I (generally) only visit my GP – not that I have a ‘my GP’ anymore – six monthly for a meds review. I hate it and come away feeling like a nothing, the disinterest is loud, the approach almost hostile and if I didn’t have to attend, I surely wouldn’t.
There is a constant turnover of staff, this including nurses and back office. If someone asked me who my doctor was, I couldn’t tell them as I no longer know. Much of the ‘minor’ stuff is delegated to the practice nurse, minor ops once done in the surgery are now – and have been for a long time – commissioned out to a private ‘NHS’ clinic in a nearby city which unless you are a car driver, has to be a taxi job as there is no direct bus route.
The waiting room, once almost a comfortable lounge is now a sterile white room with the obligatory TV facing row upon row of chairs. Modern impersonal technology abounds and pretty soon you won’t even have a need – or not be allowed – to speak to reception staff.
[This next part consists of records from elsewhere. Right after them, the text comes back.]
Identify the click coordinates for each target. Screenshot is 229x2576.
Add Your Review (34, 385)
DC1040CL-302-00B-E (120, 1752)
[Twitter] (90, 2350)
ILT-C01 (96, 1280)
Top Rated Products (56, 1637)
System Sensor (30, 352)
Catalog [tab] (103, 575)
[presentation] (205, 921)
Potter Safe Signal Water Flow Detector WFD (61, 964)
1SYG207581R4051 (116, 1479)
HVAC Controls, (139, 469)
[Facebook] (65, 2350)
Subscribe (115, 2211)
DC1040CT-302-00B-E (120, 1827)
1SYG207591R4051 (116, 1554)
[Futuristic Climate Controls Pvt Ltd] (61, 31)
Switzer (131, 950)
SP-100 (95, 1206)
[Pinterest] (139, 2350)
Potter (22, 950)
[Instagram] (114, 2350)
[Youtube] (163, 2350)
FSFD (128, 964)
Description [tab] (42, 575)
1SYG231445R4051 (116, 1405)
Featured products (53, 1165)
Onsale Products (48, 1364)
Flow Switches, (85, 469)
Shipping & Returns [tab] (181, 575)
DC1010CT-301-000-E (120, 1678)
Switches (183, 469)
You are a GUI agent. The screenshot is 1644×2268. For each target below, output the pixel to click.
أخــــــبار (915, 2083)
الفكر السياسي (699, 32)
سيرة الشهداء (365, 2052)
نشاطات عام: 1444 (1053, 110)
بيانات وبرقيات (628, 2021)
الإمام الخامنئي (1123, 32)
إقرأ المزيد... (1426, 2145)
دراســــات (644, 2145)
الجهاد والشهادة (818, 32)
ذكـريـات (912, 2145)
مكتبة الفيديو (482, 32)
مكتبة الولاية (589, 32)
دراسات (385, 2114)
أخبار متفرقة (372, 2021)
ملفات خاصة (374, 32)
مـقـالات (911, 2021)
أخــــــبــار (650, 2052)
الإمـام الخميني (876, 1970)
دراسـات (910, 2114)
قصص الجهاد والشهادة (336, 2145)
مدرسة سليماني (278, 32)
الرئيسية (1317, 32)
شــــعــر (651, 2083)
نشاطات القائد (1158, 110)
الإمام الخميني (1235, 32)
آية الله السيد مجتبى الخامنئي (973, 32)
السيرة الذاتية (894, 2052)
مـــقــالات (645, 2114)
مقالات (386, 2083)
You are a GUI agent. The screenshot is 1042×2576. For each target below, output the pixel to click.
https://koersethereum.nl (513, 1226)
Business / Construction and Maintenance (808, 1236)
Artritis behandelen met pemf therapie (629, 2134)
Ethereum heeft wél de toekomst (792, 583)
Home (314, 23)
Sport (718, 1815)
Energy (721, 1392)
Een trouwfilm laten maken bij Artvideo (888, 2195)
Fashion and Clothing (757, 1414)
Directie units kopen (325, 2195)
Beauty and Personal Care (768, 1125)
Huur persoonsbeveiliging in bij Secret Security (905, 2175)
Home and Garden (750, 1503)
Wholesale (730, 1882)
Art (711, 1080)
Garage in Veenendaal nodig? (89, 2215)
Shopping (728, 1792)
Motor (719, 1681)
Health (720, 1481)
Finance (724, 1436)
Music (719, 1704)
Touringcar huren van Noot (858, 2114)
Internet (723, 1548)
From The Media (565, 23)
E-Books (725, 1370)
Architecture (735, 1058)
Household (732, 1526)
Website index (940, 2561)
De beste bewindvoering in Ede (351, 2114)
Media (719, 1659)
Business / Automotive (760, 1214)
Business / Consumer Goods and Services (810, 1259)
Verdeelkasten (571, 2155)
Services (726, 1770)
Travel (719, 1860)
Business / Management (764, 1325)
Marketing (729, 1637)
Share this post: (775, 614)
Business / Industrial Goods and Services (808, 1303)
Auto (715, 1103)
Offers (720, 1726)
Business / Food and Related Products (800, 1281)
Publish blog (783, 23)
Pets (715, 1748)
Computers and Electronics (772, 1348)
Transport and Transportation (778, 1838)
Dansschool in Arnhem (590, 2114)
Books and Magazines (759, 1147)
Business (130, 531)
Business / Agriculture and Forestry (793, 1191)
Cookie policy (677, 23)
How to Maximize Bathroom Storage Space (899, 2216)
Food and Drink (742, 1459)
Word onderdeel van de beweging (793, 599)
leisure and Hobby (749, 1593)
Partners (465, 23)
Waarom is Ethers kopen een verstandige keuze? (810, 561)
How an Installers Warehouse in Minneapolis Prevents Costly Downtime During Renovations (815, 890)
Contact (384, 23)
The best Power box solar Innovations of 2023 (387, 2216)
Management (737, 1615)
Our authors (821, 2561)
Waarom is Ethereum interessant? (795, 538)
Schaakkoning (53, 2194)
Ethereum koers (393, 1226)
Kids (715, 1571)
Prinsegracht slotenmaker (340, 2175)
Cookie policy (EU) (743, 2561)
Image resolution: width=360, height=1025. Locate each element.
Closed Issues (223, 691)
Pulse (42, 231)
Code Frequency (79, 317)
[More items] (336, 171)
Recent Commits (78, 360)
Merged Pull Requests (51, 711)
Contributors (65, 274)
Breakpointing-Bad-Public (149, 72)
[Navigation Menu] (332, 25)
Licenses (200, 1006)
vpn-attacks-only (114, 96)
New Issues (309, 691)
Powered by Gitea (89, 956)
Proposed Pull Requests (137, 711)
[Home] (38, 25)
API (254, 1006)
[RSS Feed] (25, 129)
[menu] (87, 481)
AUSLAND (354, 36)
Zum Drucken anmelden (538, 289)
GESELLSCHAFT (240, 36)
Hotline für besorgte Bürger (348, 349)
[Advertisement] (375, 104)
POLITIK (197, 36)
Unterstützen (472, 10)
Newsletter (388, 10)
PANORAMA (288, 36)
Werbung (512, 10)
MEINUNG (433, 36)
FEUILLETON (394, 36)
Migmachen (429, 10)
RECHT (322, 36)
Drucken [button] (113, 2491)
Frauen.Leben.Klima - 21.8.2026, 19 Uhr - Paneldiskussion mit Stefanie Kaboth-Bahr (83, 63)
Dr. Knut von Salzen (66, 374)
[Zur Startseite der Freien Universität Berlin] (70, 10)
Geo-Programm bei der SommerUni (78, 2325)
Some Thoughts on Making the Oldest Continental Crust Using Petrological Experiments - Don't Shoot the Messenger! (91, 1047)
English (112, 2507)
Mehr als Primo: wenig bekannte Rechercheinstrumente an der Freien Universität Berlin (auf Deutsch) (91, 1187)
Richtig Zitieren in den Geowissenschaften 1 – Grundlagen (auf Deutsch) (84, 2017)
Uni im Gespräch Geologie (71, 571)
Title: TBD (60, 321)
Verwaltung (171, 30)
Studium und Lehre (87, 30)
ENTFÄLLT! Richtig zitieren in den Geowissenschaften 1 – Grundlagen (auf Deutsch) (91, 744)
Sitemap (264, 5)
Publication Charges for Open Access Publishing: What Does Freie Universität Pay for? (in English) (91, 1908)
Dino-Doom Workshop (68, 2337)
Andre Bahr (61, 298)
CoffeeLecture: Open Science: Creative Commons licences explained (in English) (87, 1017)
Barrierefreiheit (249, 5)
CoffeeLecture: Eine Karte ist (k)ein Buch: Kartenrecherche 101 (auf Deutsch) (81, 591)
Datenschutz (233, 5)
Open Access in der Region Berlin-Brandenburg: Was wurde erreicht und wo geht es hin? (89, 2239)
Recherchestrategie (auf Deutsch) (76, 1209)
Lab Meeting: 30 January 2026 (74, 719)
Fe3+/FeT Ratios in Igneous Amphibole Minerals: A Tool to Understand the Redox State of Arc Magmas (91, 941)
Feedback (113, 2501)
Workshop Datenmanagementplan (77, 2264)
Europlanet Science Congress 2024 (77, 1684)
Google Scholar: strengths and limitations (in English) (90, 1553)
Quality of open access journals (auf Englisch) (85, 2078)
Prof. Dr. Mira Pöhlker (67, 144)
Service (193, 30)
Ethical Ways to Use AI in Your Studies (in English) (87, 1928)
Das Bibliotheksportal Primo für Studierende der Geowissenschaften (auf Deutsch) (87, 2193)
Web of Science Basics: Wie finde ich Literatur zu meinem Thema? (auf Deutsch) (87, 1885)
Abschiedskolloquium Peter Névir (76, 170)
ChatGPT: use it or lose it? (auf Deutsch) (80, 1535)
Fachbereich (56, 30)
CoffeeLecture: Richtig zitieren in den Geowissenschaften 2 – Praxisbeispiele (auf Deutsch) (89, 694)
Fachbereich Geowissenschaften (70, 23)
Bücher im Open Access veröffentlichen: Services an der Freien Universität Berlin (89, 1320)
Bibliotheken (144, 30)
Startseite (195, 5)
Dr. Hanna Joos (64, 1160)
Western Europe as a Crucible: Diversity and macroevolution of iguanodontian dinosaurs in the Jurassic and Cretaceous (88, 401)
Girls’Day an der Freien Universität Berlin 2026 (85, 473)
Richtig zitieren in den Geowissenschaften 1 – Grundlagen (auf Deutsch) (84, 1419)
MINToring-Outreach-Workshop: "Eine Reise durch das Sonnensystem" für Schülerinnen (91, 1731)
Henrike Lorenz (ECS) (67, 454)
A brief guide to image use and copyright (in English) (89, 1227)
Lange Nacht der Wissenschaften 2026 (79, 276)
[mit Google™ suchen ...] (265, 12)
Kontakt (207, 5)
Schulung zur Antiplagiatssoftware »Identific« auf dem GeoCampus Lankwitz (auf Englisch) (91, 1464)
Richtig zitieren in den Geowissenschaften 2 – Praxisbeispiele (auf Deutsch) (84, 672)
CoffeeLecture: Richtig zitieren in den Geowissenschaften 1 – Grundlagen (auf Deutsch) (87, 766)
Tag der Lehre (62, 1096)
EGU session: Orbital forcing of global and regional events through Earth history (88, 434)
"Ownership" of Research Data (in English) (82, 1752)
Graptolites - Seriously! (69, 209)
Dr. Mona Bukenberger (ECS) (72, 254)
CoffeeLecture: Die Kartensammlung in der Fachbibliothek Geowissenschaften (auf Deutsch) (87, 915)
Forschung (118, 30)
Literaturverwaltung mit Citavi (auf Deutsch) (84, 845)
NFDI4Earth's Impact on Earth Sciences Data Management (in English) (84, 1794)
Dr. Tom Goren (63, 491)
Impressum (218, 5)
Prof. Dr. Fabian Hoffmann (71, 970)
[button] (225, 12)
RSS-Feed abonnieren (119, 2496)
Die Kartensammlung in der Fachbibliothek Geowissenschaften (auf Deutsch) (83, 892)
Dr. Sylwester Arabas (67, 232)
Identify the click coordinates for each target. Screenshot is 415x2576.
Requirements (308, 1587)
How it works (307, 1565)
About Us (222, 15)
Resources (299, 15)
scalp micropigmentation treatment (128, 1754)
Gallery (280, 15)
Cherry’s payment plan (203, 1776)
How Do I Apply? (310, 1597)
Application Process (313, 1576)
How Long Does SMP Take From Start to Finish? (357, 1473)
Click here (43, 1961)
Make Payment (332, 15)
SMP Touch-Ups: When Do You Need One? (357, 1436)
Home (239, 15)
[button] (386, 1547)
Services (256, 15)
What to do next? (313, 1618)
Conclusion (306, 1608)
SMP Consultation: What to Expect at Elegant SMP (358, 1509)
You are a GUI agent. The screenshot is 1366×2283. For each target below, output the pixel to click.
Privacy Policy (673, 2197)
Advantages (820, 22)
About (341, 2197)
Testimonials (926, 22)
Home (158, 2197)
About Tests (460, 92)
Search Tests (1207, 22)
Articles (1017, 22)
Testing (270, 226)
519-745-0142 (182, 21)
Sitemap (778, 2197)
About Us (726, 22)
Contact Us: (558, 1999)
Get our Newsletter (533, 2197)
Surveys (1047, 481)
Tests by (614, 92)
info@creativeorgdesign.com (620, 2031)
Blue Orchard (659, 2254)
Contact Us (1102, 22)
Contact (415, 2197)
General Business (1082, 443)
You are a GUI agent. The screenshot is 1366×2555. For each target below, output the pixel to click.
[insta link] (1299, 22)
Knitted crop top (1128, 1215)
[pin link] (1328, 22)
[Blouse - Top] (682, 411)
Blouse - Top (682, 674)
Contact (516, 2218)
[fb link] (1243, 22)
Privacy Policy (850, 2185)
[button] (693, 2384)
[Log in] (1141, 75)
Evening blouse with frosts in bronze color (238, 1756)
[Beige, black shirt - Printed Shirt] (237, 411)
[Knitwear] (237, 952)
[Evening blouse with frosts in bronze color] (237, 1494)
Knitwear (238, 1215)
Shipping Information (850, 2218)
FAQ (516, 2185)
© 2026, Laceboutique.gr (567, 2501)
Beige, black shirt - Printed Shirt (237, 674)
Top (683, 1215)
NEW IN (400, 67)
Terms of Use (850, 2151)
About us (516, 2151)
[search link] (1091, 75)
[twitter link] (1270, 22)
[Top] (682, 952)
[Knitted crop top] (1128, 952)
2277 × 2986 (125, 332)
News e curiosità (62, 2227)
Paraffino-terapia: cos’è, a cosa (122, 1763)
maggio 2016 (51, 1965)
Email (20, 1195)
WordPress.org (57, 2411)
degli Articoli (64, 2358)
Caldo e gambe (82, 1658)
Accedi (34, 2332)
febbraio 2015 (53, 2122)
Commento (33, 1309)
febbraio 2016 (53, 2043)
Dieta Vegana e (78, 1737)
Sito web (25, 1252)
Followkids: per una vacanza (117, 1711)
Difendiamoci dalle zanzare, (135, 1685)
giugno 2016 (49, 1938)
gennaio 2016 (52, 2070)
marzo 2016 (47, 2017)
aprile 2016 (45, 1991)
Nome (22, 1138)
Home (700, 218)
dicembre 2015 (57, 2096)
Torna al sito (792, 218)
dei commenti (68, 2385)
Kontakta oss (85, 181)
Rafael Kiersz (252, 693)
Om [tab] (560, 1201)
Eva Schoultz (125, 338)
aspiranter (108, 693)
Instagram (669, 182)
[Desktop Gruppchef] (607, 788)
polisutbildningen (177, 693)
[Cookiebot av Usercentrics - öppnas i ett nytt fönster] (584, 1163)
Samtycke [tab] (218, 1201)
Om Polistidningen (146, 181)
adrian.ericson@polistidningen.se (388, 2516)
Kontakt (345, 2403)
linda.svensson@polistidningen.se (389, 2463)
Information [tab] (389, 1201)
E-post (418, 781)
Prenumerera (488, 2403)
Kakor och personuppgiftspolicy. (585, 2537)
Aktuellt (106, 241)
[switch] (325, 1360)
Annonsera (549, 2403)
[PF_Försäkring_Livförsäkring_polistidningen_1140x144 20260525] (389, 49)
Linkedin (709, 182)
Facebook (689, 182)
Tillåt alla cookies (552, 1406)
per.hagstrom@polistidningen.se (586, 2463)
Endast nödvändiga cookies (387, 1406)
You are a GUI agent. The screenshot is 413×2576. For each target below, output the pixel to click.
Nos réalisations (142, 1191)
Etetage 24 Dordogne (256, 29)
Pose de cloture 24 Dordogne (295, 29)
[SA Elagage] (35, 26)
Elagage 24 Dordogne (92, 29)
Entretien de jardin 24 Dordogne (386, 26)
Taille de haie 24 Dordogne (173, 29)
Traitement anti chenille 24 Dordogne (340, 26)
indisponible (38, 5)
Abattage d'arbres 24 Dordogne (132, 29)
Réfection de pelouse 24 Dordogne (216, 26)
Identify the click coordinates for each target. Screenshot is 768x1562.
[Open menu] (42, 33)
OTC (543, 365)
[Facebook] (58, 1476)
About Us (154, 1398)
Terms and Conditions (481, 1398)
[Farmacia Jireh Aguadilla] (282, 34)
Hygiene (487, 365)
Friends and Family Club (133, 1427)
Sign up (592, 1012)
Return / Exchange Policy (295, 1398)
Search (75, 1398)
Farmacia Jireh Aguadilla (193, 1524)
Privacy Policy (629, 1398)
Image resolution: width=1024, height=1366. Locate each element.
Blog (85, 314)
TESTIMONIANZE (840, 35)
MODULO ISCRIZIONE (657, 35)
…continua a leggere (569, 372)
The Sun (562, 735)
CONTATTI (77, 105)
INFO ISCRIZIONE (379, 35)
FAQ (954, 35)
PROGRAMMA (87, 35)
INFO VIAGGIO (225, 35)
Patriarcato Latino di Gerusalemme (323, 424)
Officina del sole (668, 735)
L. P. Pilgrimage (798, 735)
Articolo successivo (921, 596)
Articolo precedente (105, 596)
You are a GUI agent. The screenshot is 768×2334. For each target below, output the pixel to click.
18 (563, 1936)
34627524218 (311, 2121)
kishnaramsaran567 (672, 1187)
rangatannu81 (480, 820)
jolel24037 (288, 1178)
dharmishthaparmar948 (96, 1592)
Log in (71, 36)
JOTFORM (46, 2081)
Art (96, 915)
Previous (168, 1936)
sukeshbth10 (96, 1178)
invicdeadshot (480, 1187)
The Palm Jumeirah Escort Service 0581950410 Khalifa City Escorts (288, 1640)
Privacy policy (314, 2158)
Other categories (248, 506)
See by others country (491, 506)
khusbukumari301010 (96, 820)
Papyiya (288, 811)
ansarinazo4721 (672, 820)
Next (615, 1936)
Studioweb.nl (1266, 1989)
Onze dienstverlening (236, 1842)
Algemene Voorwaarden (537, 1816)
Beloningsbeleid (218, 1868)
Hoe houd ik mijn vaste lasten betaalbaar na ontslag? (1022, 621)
You are buzzed in by the GP, God help you if you are deaf or demented or have poor vision – because you will not be aware that it is now your turn.
I hate going to the docs as I come away feeling that I am trivial, a nothing.
Bring back family GPs who you knew and trusted and who knew you. Please.
We learn so much about human nature too. Often, you cannot know if anything is trivial until much later.
We have to keep non medical people away from meddling.
The Cockroach Catcher
Have been trying to contact you to ask if I may put this brilliant letter up on http://www.after-cancer.com. I started this website as a way of telling other cancer patients that we are not alone on the production line that is today’s cancer treatment. But – we will probably all agree that we often no longer have any confidence in doctors, who delight in prescribing the latest ‘IN’ drug – then shying away from the awful side effects. And as for the nurse who told me “you are only a cancer patient….!” I don’t have any words for her!